9 Responses to “Choosing a Grass”

  1. morris tashbar Says:

    February 15th, 2013 at 3:25 pm

    hi, I just ordered for south florida and look forward to the experience of replacing st augustine grass once zoysia is tested true. thanks.

    Will I get different kinds of zoysia grass or is there just one that grows here in south florida/ft lauderdale, margate area? thanks

  2. admin Says:

    February 18th, 2013 at 10:56 am

    Hi Morris,
    All Zoysia grass is a warm weather grass and will grow in Florida. We only sell and ship the orginial Meyers strain. Meyers zoysia grows extremely well in Florida. It is heat tolerant to 120 degrees, yet will not be killed by temperatures to 30 below zero (F). It thrives in sandy, salty soils.

  3. carol Says:

    March 31st, 2013 at 10:36 am

    will it grow in real shady aeras

  4. admin Says:

    April 5th, 2013 at 11:03 am

    Hi Carol,
    Amazoy zoysia grass will grow in the shade as long as it gets at least 2 to 3 hours of direct sunlight a day. If your shade is caused by trees, it would be best if you checked your soil pH, trees can really alter the pH. For the best results from the zoysia we recommend the soil pH be between a 6 and 7.

  5. admin Says:

    May 2nd, 2013 at 1:57 pm

    Hi Carol,

    Amazoy zoysia grass can be planted in the shade, as long as the area gets at least 2 to 3 hours of direct sunlight a day. If you are planting the plugs near trees, we would also suggest checking the soil pH, trees can alter the soils pH levels. For the best results from zoysia we suggest the pH be between a 6 and 7. The soil pH can be tested using a pH Meter or a soil testing kit. We sell both of these items on our website. If the pH is below a 6 you would need to add lime to your lawn, if the pH is above a 7 you would need to add sulfer.

  6. Therese Says:

    June 16th, 2013 at 1:41 pm

    Can you tell me if zoysia is “dog tolerant?” We moved to a new house with a small yard, and the dog has killed a lot of the tiny amount of grass we have! we are now watering after the dog pees, and have re-seeded, but zoysia sounds like it’s tougher than the fescue we have planted.
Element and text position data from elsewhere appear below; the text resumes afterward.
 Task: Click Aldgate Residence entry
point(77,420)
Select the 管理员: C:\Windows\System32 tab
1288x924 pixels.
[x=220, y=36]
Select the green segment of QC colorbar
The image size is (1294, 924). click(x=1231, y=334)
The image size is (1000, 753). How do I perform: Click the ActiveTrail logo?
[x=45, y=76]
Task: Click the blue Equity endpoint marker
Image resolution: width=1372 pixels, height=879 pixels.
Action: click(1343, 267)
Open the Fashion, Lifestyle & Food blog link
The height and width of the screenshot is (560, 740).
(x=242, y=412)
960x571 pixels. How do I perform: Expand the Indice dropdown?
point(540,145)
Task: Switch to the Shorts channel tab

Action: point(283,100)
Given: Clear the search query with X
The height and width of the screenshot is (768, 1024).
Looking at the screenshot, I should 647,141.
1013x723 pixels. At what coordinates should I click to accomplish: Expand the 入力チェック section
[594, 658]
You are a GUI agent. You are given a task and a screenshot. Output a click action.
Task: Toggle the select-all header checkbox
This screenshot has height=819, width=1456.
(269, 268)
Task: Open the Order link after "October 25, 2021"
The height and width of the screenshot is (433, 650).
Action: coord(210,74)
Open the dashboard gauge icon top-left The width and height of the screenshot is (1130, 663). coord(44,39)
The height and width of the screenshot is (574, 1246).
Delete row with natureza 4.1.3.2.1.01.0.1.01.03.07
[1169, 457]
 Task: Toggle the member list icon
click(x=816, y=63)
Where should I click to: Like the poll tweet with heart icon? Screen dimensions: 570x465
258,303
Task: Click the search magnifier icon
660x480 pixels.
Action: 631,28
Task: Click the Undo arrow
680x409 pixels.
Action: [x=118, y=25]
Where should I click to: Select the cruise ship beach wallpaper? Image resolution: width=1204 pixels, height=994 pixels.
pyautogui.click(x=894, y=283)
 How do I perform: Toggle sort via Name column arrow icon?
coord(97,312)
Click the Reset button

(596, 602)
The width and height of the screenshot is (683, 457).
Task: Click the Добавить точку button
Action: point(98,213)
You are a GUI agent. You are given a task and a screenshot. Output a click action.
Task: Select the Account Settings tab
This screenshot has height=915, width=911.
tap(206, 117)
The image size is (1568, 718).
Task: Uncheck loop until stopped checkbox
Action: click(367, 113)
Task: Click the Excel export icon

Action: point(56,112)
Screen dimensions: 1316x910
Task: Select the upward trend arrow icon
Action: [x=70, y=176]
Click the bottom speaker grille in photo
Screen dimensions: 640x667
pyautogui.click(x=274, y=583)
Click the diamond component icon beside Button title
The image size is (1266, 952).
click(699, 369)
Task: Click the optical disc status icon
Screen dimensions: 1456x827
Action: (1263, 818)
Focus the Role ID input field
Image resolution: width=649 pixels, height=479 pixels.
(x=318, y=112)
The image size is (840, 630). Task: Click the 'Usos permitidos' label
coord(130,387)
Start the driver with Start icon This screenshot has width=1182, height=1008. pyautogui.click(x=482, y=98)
We are setting up a pee area, but tougher grass would help, too!

  7. admin Says:

    June 17th, 2013 at 8:58 am

    Hi Therese,
    Zoysia is more tolerant to pet urine and feces than most grasses. However, no grass will survive prolonged or constant exposure to pet wastes. Pets should be kept off of the new plugs for at least 30 days in order for the plugs to become established. After the plugs are established, you can minimize the effects of pet wastes by periodically liming the soil in order to restore the pH level to an acceptable range between 6 and 7.

  8. Says:

    October 18th, 2013 at 2:45 pm

    It’s actually a cool and useful piece of info. I am glad that
    you shared this helpful info with us. Please keep us up to date like this.
    Thanks for sharing.

  9. admin Says:

    October 18th, 2013 at 3:24 pm

    Hi Loretta,
    Thank you for the nice comment. We are happy to share our knowledge with you and we will keep the articles coming.